The Gilgamesh epic was first brought to light in 1853, and was well known to scholars of the Ancient Near East, Hebraists, Classicists, and general-purpose Humanists by the end of th 19th century.  Gilgamesh was available in an affordable paperback before 1960.  So why not begin a journey through the Western literary canon, or the Great Books of the Western World, with Gilgamesh, instead of the Bible or the works of Homer?

The answer is obvious.  The “canon” as constructed in the 1980s at Stanford (or in the 1950s by Robert Hutchins) was not a reflection of any intrinsic merit or absolute influence of the books there listed, but a reflection of their place in the pedagogical tradition(s) from which the listmakers came or which they aspired to belong or which they attempted to reinstantiate in some form in this reading list.  Prestige and pride of place went to Homer as the cornerstone of literature in the West; Stanford’s introduction of the Bible as one among many texts in the Great Works of the Western tradition, rather than a text above and apart from it, was perhaps an innovation.  But in neither case did Gilgamesh, though antedating and (arguably) deeply influencing the later oral and written traditions of Mesopotamia and the Mediterranean world – that is, traditions arising from and constituting the alleged birthplace of “Western Civilization” – find a place on the list.

_ _ _ _ _

# Task
Reproduce the passage about Gilgamesh and the Western canon word for word, from "The Gilgamesh epic" to "works of Homer?".

_ _ _ _ _

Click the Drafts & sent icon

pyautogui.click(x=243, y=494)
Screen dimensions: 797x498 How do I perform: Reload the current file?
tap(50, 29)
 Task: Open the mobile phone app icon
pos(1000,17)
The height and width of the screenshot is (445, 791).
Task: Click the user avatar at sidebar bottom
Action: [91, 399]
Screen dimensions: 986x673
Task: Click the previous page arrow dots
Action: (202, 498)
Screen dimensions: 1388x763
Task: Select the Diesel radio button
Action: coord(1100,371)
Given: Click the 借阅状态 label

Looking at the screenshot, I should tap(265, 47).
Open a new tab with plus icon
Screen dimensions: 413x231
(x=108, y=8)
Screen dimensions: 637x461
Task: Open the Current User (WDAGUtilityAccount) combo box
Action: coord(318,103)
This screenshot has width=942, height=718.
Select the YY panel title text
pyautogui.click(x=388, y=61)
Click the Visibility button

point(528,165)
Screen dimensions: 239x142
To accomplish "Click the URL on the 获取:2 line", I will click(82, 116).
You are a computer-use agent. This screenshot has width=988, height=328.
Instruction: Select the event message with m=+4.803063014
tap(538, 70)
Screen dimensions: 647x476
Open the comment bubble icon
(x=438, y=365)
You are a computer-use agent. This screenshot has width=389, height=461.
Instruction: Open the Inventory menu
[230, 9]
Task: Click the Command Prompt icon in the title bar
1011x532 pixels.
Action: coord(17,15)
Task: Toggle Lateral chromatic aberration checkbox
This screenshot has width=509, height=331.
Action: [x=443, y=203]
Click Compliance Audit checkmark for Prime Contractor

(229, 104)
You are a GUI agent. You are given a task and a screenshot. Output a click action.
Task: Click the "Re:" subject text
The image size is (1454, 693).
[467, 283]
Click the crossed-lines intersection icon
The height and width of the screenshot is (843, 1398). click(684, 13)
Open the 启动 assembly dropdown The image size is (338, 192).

_ _ _ _ _

# Worked answer
The Gilgamesh epic was first brought to light in 1853, and was well known to scholars of the Ancient Near East, Hebraists, Classicists, and general-purpose Humanists by the end of th 19th century.  Gilgamesh was available in an affordable paperback before 1960.  So why not begin a journey through the Western literary canon, or the Great Books of the Western World, with Gilgamesh, instead of the Bible or the works of Homer?